Washington and other states’ “Medicaid State Plan and Amendments” – known as “SPAs”- form the operational basis for the federal-state Medicaid partnership. But collectively, they also became an electronic amalgam over the years as changes, rewritten rules, pilot projects and waivers were added to previous guidelines. The federal government posts State Plans and Amendments on the Internet, but they have been out-of-date and difficult for providers, policymakers and stakeholders to read.

Washington’s rewrite project began in the Balanced Budget Act of 1997, in which Congress indicated that after August 2003 federal matching funds would only be available to each state for Medicaid services administered by them and that those services and related payment methods must be clearly identified in the State Plan.

The State of Washington Medical Assistance Administration (MAA) in the Department of Social and Health Services, which administers Washington’s Medicaid Program, were among the first staffs to undertake the review, revision and reformatting of its State Plan to meet those requirements – an Augean job that fell to Larry Linn, an analyst in the Hospital Rates Office of the Division of Business and Finance (DBF) in MAA.

Linn won his supervisors and federal officials praise for carrying through on the difficult assignment.

“I couldn’t have done this by myself,” Linn said. “I received superb help and guidance from a myriad of Medicaid program managers throughout MAA and the other DSHS administrations that coordinate federally funded Medicaid programs.”

Linn, with a background in rates and tracking hospital finances, began the project in the fall of 2002 by putting together contacts across DSHS and in federal health agencies to help collect the information he needed. Then he created a strategy for identifying all the covered services – reviewing the existing Medicaid State Plan script, and revising the descriptions, service limitations and payment methods when needed.

“Part of the project was to identify all of the categorically needy and medically needy services covered by the State of Washington; the other half was identifying and defining all of our payment methods”, Linn said. “And by services, we didn’t just mean MAA, but all of the different ways Medicaid funds are used in DSHS, to pay for covered services, including but not limited to those provided by physicians, hospitals, mental health, home health, hospice, children’s programs, pharmacies, long-term care, and more.”

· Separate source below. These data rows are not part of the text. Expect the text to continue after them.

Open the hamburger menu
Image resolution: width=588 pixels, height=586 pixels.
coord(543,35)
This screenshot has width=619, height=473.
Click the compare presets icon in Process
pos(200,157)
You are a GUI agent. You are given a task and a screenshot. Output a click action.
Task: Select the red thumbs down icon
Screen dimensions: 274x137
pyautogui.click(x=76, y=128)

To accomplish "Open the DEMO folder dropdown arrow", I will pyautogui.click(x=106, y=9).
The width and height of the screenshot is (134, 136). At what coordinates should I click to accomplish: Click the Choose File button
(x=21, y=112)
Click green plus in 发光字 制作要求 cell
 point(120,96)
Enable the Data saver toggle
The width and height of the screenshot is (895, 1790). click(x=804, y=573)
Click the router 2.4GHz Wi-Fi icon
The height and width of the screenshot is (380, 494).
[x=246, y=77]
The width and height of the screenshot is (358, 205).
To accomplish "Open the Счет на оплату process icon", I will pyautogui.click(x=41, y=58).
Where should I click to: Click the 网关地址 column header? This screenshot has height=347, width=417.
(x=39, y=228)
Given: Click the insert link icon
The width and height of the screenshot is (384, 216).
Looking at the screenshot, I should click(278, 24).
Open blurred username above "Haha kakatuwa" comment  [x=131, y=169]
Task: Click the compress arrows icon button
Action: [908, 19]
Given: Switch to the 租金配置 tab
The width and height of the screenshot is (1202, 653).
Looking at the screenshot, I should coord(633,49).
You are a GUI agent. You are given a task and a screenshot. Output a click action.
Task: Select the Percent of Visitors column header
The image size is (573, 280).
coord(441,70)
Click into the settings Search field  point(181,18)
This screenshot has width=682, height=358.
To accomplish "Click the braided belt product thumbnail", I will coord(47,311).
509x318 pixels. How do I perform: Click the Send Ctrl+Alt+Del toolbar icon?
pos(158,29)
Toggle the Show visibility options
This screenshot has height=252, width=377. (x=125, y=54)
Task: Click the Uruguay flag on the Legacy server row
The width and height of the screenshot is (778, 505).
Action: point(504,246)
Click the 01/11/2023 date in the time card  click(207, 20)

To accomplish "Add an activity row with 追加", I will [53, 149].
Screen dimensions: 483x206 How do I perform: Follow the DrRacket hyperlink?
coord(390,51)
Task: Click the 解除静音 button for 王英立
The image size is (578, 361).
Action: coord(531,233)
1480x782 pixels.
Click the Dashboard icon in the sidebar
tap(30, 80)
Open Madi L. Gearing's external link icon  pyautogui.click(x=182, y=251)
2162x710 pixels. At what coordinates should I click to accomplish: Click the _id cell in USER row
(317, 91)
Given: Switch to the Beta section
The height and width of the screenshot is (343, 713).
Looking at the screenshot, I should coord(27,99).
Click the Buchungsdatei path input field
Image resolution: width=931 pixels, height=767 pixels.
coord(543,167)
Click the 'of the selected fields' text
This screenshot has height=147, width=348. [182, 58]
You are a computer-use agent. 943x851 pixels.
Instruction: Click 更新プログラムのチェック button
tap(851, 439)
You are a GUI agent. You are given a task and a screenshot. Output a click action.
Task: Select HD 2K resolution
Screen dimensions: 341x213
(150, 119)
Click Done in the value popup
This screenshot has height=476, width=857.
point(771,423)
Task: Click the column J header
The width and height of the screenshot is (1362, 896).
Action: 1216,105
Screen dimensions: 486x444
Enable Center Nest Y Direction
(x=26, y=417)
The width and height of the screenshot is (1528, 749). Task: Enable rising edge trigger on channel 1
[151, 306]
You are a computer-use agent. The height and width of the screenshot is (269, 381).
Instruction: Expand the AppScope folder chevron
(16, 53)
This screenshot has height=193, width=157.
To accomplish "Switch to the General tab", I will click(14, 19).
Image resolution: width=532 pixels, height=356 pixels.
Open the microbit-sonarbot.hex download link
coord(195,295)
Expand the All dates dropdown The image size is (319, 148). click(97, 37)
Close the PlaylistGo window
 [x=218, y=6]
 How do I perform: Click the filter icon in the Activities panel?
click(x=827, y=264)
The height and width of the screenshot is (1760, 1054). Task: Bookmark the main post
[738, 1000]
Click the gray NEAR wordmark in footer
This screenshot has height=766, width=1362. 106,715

The revisions were dubbed “the mega-SPA” by federal reviewers when they received Linn’s initial draft in the late summer of 2003. It required more than 114 additional pages to clarify, reorganize and redraft the original documents and all of their amendments over the years.

Finally, after more than a year of reviews – including conference calls, more Linn redrafts and corrections – MAA was notified by the federal Centers for Medicare and Medicaid Services (CMS) this month that the “mega-SPA” had been approved.

CMS expects to post the revised state plans on a federal site. MAA officials said that Linn’s revamp will assist in posting the state’s own up-to-date version in the future. That would be more convenient for state providers and stakeholders — and easier to keep up to date, something the state could not even attempt before.

“As the first state to get through this process, we owe Larry a great deal for sticking to the job in difficult, sometimes thankless times,” said Carolyn Adams, Chief of the Hospital and Managed Care Rates Office of the Division of Business and Finance. “He also worked unselfishly, coordinating a broad team of people from other units and the federal regional office of CMS. They all share the credit and deserve our thanks.”